We're not going to have an automated system where we'll accept a
signature from a public key with a certificate issued by just any
public CA that formally self-asserts code-signing authority.  Instead,
we'd just have trust anchors _for that purpose_ in /etc/nbsdupdate or
whatever.

> so one has to parse DISTRUST_AFTER at build time, and the contents will
> change later?  Or is our approach to say "if it's DISTRUST_AFTER at all,
> just say no"?  Or something else?

I applied the rule `if it's DISTRUST_AFTER at all, just say no',
because there is no way to transmit that information to applications
via the OpenSSL API.

> The use of "cache" is puzzling, as this is creating the directory that
> openssl uses, and there is no mechanism to fault in things.  It feels
> more like "certctl reads source paths and state from untrust, and
> prepares a directory of trust anchors".  But maybe it's just me, and my
> words confuse more than one person!

I'm drawing a distinction between precious configuration
(/etc/openssl/certs.conf, /etc/openssl/untrusted) and disposable cache
(/etc/openssl/certs).

The cache isn't lazily filled -- it has to be there for applications
to use it, and it's privileged in /etc so it doesn't make sense for
unprivileged applications like ftp(1) to fill it on-demand.

But there is nothing precious in it: you can blow it away and rebuild
it and nothing will be lost.

In these respects it is like the fontconfig cache.

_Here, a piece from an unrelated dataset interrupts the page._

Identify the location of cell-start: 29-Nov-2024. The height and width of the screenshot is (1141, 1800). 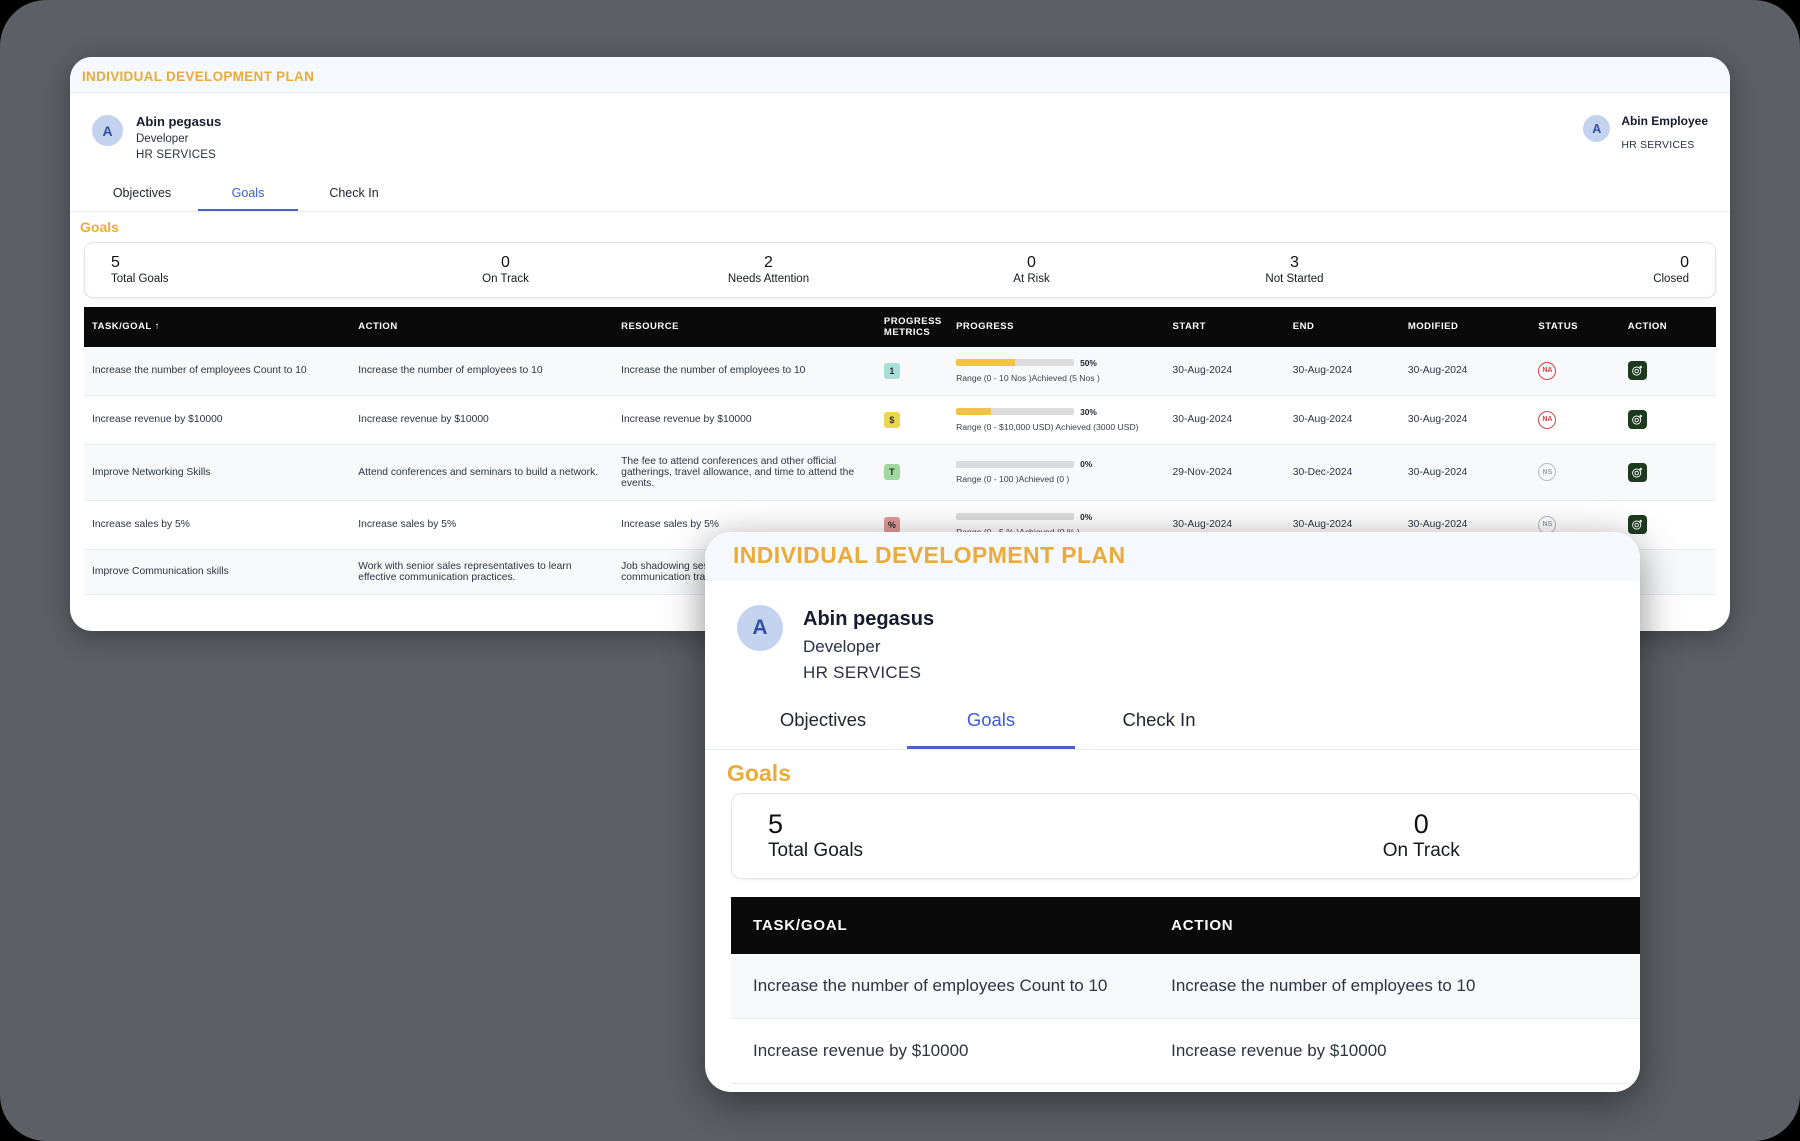
(1224, 472).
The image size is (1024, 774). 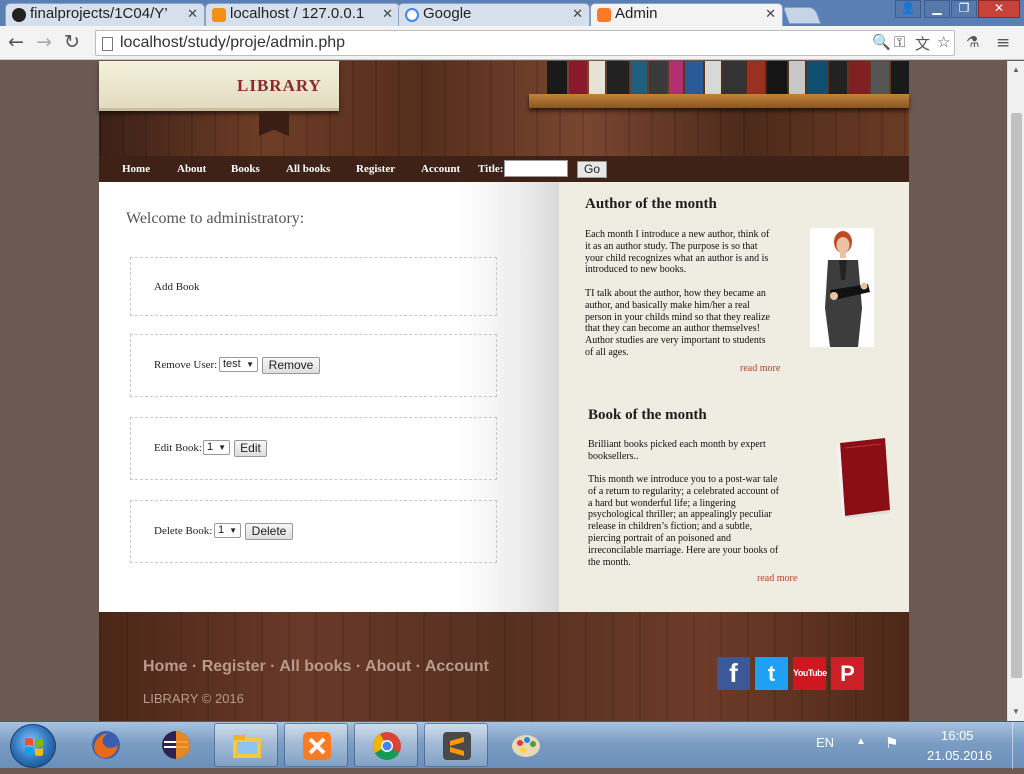 I want to click on taskbar-eclipse, so click(x=176, y=745).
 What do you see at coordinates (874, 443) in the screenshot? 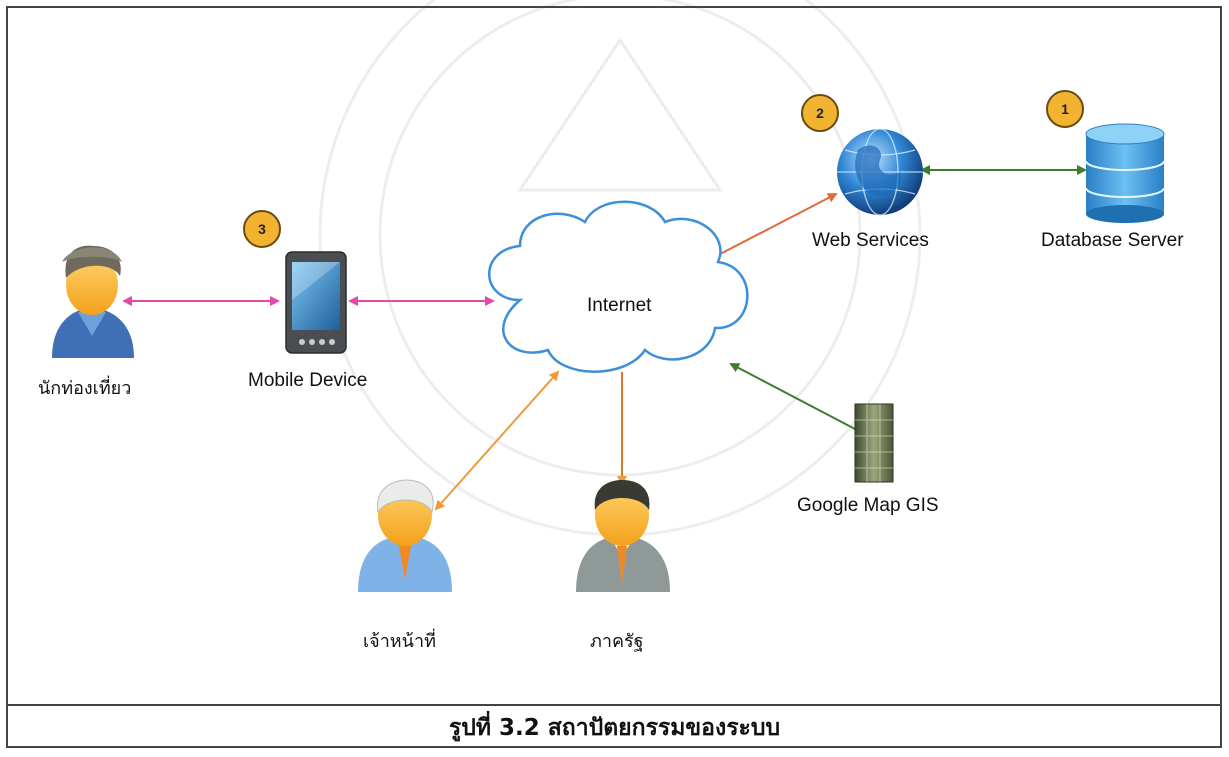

> >> What's not obvious and is part of the interface is that if I untrust a
> >> cert (e.g. because I don't believe that the CA is sound), then when that
> >> CA cert is updated in the mozilla set, will be untrust persist, or not?
> >> I am guessing not, and this is hard to fix but I think it's important to
> >> tbe clear on "what does it mean to untrust a cert", because people may
> >> think it does what they want instead of more narrowly what it says.
> >
> > If you do `certctl untrust TrustCor_ECA-1.pem', then it will remain
> > untrusted on update.
> 
> And if TrustCor_ECA-3.pem is added (because in this example mozilla
> thinks they are ok and I don't) as part of normal
> new-root-cert-every-10-years, then that will get picked up.  So it is
> really removing a particular named cert, not removing a CA.

If you can suggest a mechanism to `remove a CA' that works more
reliably, I'm all ears.

The obvious things to store are:

- CA name according to trustdata.txt (which is uniquified as a file
  name),
- subject name or hash,
- public key or hash.

None of these uniquely determines a human organization that we call a
CA.  So I picked the easiest one to work with: the file name.

> I'm fine with leaving this all for another day, but would like a
> 
>   While the mozilla root set also contains a list of CAs that are
>   trusted for validating email (S/MIME) certificates, the default
>   certctl configuration only installs CAs that are trusted for
>   validating server (TLS) certificates.
> 
> which clues in people about this split, which I bet is widely
> non-understood.

I bet people are widely unaware that there is anything other than TLS
CAs in this set.  I bet I'm not the only one who was or would be
unpleasantly surprised to learn that mozilla-rootcerts puts non-TLS
CAs in /etc/openssl/certs.

I think it will be more confusing to say anything at all here about
S/MIME because 99% of users don't care and don't have a reason to
care, and the more verbiage we add, the harder everything is to
understand.  So I'm trying to be judicious about what and how much I
say in the certctl(8) and hier(7) man pages.